▶ _YOUR OBJECTIVE_:
In the records below, find the line containing "This screenshot has width=1568, height=502." and the line containing "Click the lock icon beside Authentication"; please repeat exactly the lines from one to the other, both included, and nothing more.

▶ _MATERIALS PROVIDED_:
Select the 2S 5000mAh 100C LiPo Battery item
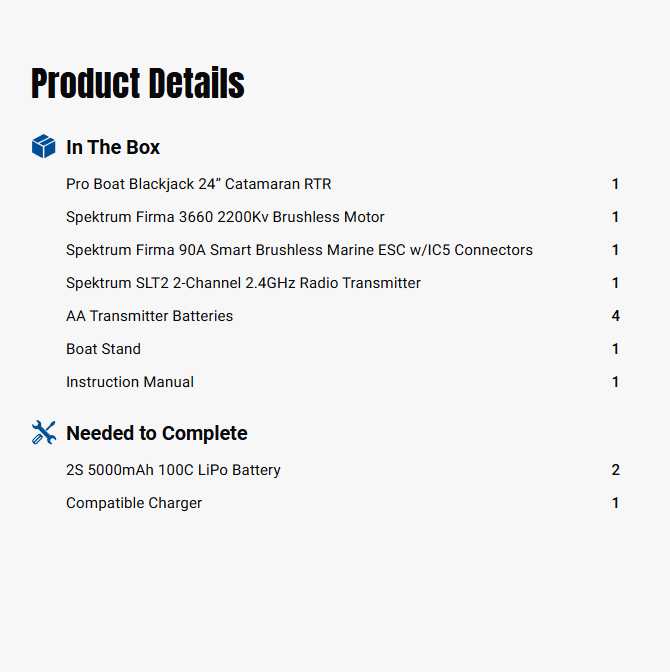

--

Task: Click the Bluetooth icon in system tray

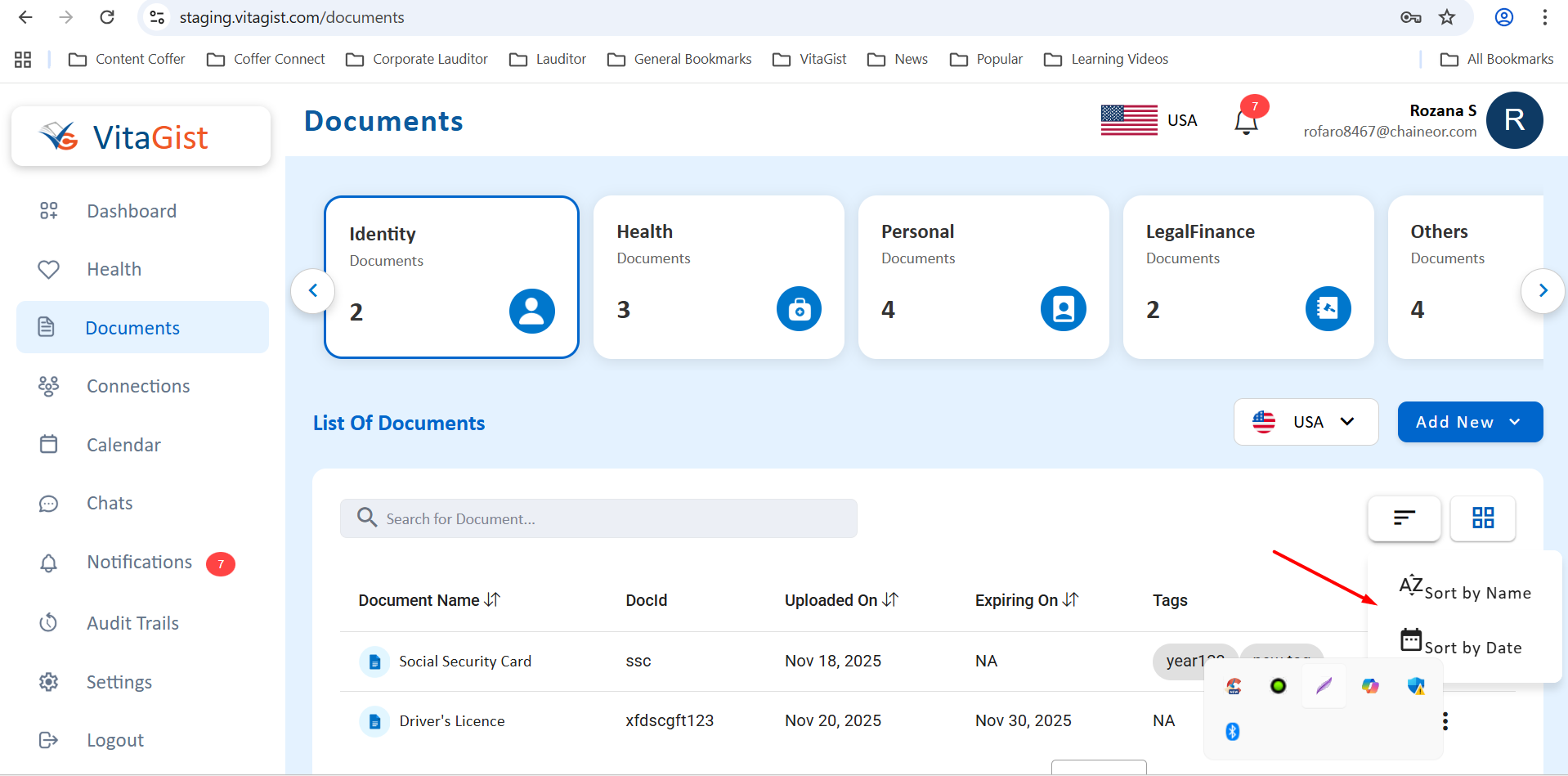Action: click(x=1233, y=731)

--

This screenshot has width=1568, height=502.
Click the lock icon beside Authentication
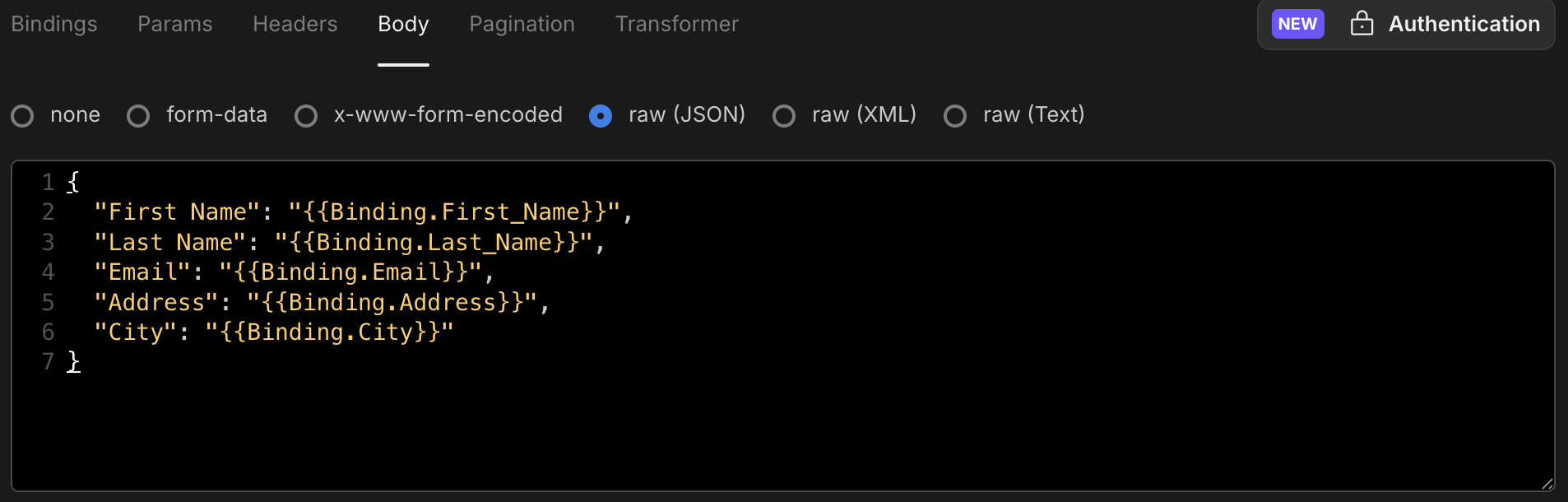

▶ _RESULT BELOW_:
This screenshot has width=1568, height=502.
Click the lock icon beside Authentication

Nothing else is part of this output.